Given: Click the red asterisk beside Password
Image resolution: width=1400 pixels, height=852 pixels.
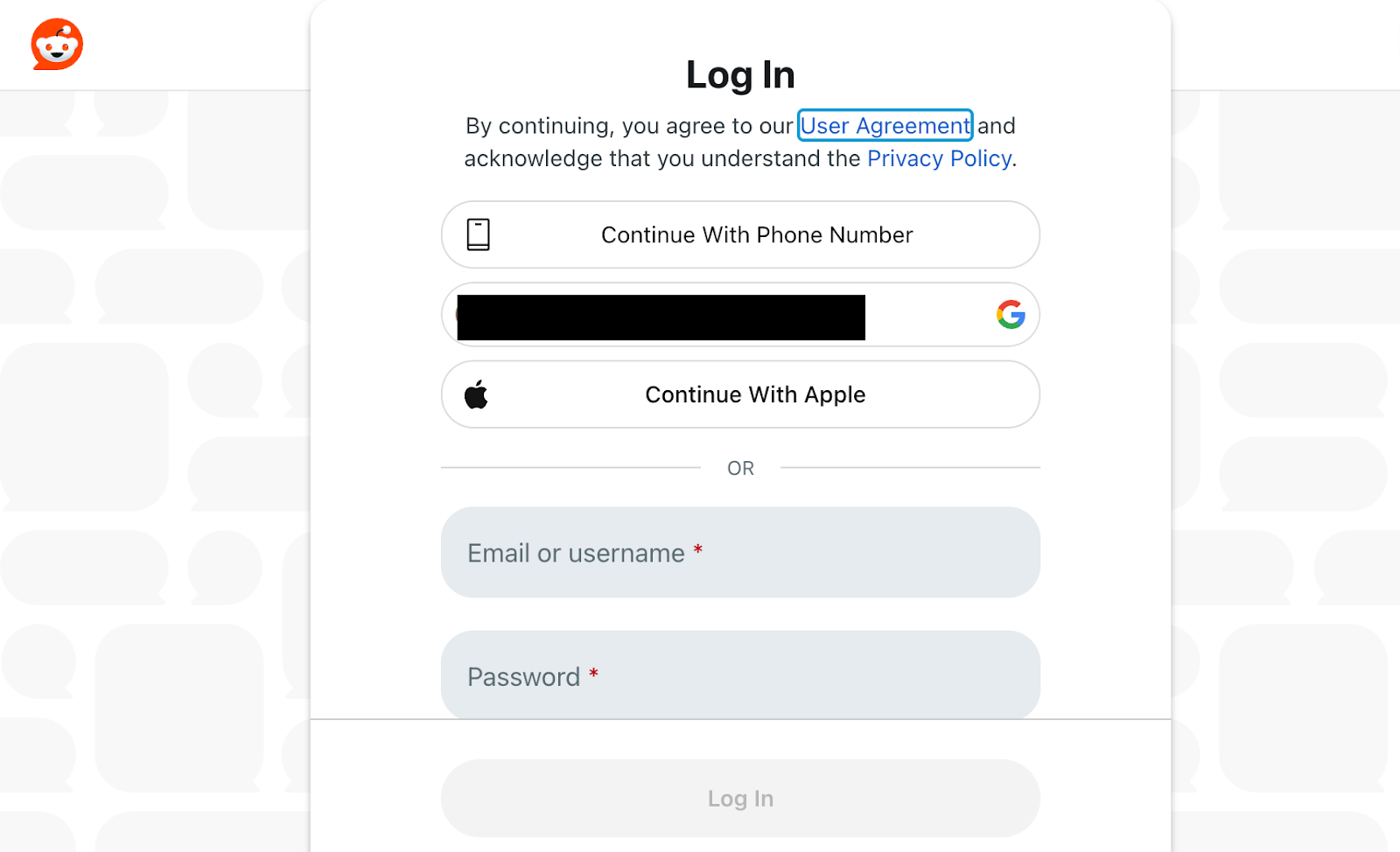Looking at the screenshot, I should pyautogui.click(x=593, y=674).
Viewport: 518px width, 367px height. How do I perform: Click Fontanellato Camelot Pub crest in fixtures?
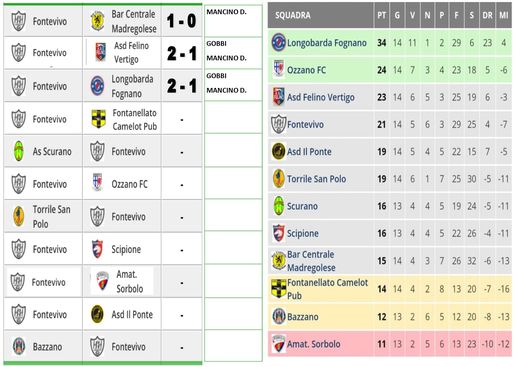click(99, 119)
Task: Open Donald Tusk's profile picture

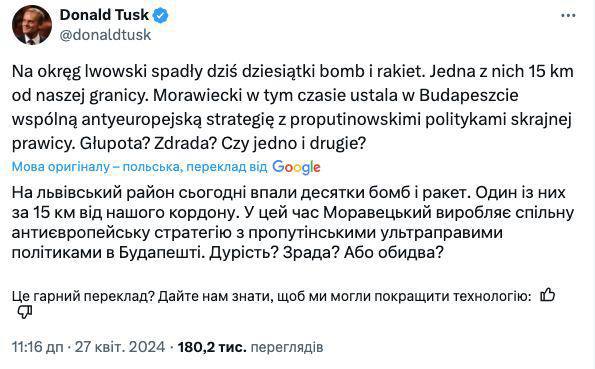Action: pyautogui.click(x=32, y=25)
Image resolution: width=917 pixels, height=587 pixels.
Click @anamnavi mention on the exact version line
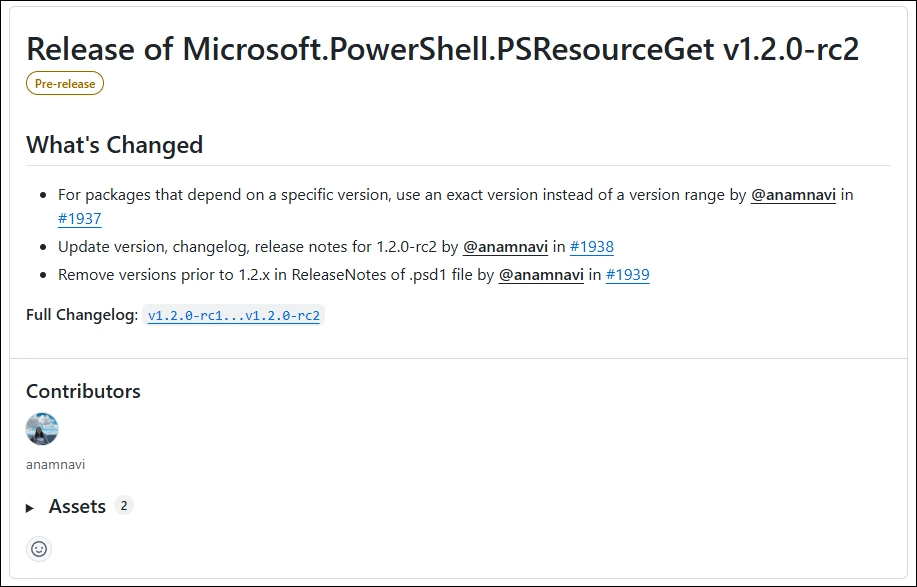tap(793, 195)
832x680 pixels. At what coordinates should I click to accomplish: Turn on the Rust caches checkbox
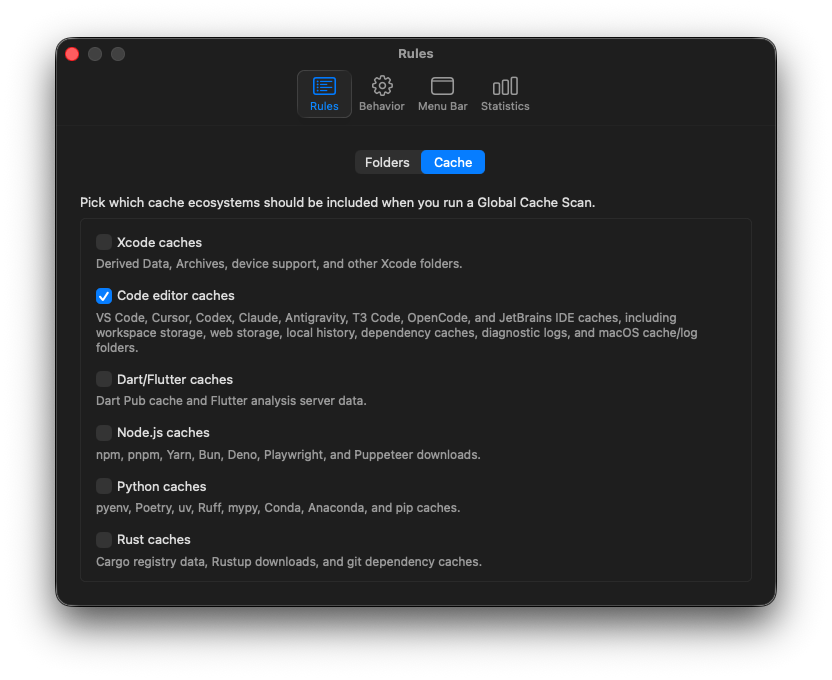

> [WHAT IS EXPECTED]: Only the pictures are to be omitted; the records above must otherwise be reproduced exactly.

> [EXPECTED ANSWER]:
Given: Click the red asterisk beside Password
Image resolution: width=1400 pixels, height=852 pixels.
Looking at the screenshot, I should pyautogui.click(x=593, y=674).
Viewport: 518px width, 367px height. How do I perform: Click Fontanellato Camelot Pub crest in fixtures?
click(99, 119)
Task: Open Donald Tusk's profile picture

Action: pyautogui.click(x=32, y=25)
Image resolution: width=917 pixels, height=587 pixels.
Click @anamnavi mention on the exact version line
tap(793, 195)
832x680 pixels. At what coordinates should I click to accomplish: Turn on the Rust caches checkbox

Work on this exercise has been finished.